注意：插入海量数据时，尽量在同一个事务中，因为频繁的开启、提交事务会不停的消耗锁资源，效率非常低。

show profiles：用于查询SQL语句执行时，具体步骤消耗的时间，以及资源消耗的情况。

show profiles是MySQL5.0版本推出的款新的SQL语句调优工具，可以通过select @@have_profiling来查看当前数据库是否支持show profiles命令。

可以看出我们当前安装的数据库是支持show profiles命令的。

show profiles命令默认是关闭的，我们可以通过命令查看是否开启：

show variables like 'profiling';

开启show profiles命令：

set profiling=1;

我们随便执行几条SQL语句之后执行show profiles命令：

select count(*) from userinfo;
select * from userinfo where phone='26635084791';
select * from userinfo where id=1000;
show profiles;

Query_ID：系统给此SQL语句派发的查询ID号。

Duration：执行SQL语句所消耗的时间。

Query：执行的SQL语句。

根据查询ID号获取具体某条SQL的详细执行情况：

show profile for query query_id;
show profile for query 5;

经排查发现，SQL语句大部分时间都消耗在Sending data阶段了。

Tips：Sending data代表的是执行SQL语句，到服务端完全响应结果的整个过程消耗的时间。
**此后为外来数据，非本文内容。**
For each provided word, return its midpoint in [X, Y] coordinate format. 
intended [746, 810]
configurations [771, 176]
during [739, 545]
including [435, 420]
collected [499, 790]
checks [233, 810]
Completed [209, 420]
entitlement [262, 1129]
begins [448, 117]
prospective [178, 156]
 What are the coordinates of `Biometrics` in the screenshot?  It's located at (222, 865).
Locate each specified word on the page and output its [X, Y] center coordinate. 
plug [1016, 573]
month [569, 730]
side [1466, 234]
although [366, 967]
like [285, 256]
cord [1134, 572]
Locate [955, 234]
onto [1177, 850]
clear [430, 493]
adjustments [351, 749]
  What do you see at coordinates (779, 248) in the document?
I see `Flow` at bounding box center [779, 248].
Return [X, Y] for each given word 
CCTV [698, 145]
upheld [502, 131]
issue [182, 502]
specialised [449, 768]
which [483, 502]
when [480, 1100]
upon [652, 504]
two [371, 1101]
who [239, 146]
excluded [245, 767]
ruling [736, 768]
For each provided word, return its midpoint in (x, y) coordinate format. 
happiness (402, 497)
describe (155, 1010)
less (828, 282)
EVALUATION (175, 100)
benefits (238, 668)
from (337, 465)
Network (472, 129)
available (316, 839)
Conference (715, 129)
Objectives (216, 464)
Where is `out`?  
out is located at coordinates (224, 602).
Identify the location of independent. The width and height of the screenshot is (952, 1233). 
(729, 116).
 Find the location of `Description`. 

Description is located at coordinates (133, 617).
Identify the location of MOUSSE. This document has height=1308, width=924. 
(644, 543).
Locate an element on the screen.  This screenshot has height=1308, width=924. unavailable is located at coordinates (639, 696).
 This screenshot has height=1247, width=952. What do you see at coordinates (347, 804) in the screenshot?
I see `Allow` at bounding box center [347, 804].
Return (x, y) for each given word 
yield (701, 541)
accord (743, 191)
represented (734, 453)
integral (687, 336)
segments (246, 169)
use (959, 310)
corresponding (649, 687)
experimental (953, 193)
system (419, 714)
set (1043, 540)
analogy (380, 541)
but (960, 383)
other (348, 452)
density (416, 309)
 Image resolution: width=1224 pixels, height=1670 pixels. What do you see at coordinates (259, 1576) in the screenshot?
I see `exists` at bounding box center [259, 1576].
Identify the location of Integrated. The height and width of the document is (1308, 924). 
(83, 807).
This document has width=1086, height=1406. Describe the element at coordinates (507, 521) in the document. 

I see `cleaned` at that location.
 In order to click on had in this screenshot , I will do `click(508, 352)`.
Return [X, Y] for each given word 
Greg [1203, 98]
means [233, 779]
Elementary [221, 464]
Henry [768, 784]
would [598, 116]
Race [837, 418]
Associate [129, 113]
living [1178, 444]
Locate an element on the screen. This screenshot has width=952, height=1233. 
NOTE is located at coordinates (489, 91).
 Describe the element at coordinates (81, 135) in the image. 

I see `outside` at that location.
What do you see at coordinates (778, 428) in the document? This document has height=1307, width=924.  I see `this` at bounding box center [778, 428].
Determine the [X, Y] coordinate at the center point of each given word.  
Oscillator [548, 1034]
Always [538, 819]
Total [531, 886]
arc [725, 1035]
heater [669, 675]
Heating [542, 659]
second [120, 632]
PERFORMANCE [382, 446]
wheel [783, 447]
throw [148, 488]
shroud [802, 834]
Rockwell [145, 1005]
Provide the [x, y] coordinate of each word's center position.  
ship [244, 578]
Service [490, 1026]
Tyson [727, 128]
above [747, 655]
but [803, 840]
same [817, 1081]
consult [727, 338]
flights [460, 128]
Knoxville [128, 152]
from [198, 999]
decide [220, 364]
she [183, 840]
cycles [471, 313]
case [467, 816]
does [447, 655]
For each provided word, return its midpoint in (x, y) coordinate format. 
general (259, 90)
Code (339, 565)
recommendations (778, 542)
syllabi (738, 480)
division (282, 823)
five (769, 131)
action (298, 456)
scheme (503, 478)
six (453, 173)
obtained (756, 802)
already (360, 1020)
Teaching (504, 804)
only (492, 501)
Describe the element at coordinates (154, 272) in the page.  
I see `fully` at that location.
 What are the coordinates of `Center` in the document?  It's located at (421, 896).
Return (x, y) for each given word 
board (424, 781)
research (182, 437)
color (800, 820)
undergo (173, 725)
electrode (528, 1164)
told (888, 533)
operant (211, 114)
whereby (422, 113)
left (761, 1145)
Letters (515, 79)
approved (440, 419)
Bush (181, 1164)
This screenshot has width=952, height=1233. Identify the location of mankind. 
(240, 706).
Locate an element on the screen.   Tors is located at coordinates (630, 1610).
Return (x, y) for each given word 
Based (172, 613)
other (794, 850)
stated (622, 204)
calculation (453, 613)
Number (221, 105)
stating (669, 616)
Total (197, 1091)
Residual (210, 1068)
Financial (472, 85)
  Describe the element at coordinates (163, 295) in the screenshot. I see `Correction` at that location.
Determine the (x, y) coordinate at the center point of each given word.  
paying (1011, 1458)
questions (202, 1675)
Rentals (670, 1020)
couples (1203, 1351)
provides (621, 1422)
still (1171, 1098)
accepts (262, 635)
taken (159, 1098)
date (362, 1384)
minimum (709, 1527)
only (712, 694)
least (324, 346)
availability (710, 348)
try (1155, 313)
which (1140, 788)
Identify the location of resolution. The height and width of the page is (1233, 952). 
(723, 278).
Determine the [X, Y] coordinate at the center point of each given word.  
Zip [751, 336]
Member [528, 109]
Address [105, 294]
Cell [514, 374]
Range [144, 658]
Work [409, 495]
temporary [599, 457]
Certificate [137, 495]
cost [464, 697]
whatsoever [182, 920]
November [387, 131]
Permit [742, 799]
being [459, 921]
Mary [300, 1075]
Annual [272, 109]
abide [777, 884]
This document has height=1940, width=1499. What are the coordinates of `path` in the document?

而不是单单发送这条SQL语句所消耗的时间。

1.2.3 查询SQL执行频率

在mysql的系统变量中，维护着许多我们执行的记录，包括基本的增、删、改、查，索引、改表操作、执行存储过程等，我们可以查询这些系统变量来翻阅我们执行某些SQL语句的频次。

show status like '%com%';

我们可以通过字符个数筛选我们需要的数据：

show status like 'Com_______';

默认查询的是本次连接执行的次数，可以通过加上global来查询全局的执行情况，即数据库服务器开启到现在执行SQL的频次。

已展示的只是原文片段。